An elevator lobby by definition is a temporarily inhabited environment. In a hospital, this common and often mundane experience of waiting can lead to adverse thoughts and emotions. In contrast, Temporal Synapse aims at providing the visitor with a pleasant distraction, encouraging interaction with the art and other visitors. It may spark a conversation between two strangers, or redirect a patient’s focus, even if temporarily. It can be both soothing and ambient, or lively and playful. The elevator lobby becomes a source of energy and life throughout the building, redefining what it means to wait.
The shell is milled out of custom cast 1.25” clear cast acrylic with a 1/8” white acrylic light diffuser in order to obtain a very specific appearance and translucent quality. The form milled into each component exaggerates the depth of the pattern and accentuates the lighting quality of the material. These removable shell panels are applied over a pre-fabricated network of electronics, embedded in aluminum reflectors. This layer acts as a container for each LED, restricting light from bleeding laterally beyond each cell. The acrylic, aluminum webbing, and all electronics are mounted to a welded aluminum frame that is fastened to the core of the building.

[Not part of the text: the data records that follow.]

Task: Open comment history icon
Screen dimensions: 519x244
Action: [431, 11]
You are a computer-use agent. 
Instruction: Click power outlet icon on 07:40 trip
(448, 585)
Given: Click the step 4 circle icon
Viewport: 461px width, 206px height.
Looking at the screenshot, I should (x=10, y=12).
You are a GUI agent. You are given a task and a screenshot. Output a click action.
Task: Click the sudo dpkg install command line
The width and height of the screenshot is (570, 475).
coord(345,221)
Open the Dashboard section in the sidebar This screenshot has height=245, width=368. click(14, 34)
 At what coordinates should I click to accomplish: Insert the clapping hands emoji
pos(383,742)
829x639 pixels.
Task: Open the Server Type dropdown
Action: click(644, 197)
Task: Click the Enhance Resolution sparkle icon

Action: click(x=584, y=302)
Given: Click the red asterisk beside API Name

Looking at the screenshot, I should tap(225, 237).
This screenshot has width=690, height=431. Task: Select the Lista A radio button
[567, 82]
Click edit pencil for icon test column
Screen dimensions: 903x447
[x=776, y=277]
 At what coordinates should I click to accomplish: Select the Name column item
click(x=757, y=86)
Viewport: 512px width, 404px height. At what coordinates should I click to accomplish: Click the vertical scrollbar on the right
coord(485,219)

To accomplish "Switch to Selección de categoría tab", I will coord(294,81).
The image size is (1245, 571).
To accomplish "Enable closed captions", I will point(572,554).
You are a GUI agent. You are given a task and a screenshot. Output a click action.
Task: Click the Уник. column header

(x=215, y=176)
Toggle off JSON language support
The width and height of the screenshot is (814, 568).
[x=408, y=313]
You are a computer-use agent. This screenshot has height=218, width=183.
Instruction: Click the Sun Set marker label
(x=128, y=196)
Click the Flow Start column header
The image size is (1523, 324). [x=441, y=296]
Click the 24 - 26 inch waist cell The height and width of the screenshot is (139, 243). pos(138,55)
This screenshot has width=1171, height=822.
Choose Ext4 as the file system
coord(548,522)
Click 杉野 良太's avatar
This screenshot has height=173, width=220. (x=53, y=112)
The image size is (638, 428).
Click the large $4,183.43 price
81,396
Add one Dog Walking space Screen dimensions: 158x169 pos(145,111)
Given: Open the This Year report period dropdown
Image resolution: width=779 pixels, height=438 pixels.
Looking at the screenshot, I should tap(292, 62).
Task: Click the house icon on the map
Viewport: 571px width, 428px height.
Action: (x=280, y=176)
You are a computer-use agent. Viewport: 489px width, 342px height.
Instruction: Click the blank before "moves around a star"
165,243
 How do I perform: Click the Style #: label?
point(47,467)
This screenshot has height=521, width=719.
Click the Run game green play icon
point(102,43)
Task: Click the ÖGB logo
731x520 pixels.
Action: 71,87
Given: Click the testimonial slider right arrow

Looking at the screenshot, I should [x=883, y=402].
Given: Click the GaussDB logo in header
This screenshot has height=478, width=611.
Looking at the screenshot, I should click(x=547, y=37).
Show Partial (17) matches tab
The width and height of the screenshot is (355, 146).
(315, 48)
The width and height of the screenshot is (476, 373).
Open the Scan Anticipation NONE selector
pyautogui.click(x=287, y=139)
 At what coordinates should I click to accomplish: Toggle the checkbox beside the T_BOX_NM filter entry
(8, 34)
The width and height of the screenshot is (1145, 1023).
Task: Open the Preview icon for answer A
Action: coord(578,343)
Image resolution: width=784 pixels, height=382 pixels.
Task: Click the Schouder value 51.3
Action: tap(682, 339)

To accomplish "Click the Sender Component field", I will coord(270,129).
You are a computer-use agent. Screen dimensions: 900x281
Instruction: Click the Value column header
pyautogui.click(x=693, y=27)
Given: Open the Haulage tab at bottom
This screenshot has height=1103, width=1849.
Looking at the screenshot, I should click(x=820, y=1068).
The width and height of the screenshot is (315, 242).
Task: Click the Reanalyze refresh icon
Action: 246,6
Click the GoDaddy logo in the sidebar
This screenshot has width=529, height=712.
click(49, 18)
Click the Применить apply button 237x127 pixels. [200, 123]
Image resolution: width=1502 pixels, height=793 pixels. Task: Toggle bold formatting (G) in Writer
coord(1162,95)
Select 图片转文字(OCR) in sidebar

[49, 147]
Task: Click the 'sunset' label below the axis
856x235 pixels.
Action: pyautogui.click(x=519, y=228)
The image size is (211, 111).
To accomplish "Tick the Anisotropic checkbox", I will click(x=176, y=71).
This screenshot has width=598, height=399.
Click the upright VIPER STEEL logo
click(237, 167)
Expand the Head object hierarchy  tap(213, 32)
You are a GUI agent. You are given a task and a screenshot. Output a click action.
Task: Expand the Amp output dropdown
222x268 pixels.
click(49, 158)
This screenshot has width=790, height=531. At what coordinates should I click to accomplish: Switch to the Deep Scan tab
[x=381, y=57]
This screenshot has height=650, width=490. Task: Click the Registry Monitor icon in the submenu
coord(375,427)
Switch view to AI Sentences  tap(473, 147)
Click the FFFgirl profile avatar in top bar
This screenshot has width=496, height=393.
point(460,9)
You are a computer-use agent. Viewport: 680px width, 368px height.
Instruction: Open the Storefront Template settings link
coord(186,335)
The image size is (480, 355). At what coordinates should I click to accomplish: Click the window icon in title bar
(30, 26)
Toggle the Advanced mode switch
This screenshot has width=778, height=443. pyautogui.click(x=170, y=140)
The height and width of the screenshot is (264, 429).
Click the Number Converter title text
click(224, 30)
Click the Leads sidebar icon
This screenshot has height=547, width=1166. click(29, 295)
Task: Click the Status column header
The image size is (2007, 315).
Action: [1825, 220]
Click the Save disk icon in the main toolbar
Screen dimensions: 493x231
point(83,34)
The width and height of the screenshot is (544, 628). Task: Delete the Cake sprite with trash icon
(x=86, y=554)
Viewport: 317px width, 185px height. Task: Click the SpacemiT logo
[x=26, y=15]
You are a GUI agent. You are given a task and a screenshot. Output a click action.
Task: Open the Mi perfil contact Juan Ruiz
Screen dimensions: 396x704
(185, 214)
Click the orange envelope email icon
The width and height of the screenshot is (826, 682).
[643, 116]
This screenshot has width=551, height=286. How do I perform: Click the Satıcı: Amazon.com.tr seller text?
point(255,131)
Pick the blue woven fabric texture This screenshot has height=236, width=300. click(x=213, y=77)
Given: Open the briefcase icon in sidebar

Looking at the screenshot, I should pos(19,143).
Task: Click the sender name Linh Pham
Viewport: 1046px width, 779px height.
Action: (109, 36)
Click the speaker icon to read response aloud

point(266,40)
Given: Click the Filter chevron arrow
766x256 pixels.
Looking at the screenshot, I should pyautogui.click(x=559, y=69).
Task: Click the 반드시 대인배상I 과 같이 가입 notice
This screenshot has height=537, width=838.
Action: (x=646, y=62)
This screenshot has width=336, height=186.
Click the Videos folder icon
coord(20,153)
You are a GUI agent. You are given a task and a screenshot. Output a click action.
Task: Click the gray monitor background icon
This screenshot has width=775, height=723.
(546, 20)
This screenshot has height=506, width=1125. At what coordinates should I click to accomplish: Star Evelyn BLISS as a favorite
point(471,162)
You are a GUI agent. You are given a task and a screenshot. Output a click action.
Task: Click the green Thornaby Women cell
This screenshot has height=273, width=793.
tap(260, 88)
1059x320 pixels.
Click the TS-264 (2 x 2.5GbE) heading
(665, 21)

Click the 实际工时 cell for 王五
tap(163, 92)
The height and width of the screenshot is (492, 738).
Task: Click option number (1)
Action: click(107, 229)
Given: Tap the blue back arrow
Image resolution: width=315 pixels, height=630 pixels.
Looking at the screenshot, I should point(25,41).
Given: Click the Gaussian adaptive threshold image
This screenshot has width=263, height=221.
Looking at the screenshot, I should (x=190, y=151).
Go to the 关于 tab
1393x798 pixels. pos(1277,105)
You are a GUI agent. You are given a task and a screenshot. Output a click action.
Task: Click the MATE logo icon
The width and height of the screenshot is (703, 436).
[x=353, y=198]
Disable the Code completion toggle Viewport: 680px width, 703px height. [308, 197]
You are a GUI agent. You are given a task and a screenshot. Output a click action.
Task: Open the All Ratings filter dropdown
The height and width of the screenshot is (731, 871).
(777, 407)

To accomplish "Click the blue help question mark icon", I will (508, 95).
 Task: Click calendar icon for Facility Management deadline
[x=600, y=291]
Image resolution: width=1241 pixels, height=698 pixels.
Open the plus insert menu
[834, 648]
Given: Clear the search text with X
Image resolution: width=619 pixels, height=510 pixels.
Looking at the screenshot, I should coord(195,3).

The hardware and software system was developed by our former colleague, Eric Brockmeyer. Custom drivers power the high output LEDs and a computer vision system interprets user movement in the lobby. We worked with Eric to develop the interaction scenarios and fading patterns. As the wall is engaged, a smooth pulse of light spreads to the surrounding components, and the compounding effect traces user movements in the space. These temporary reactions continually update, creating unique experiences.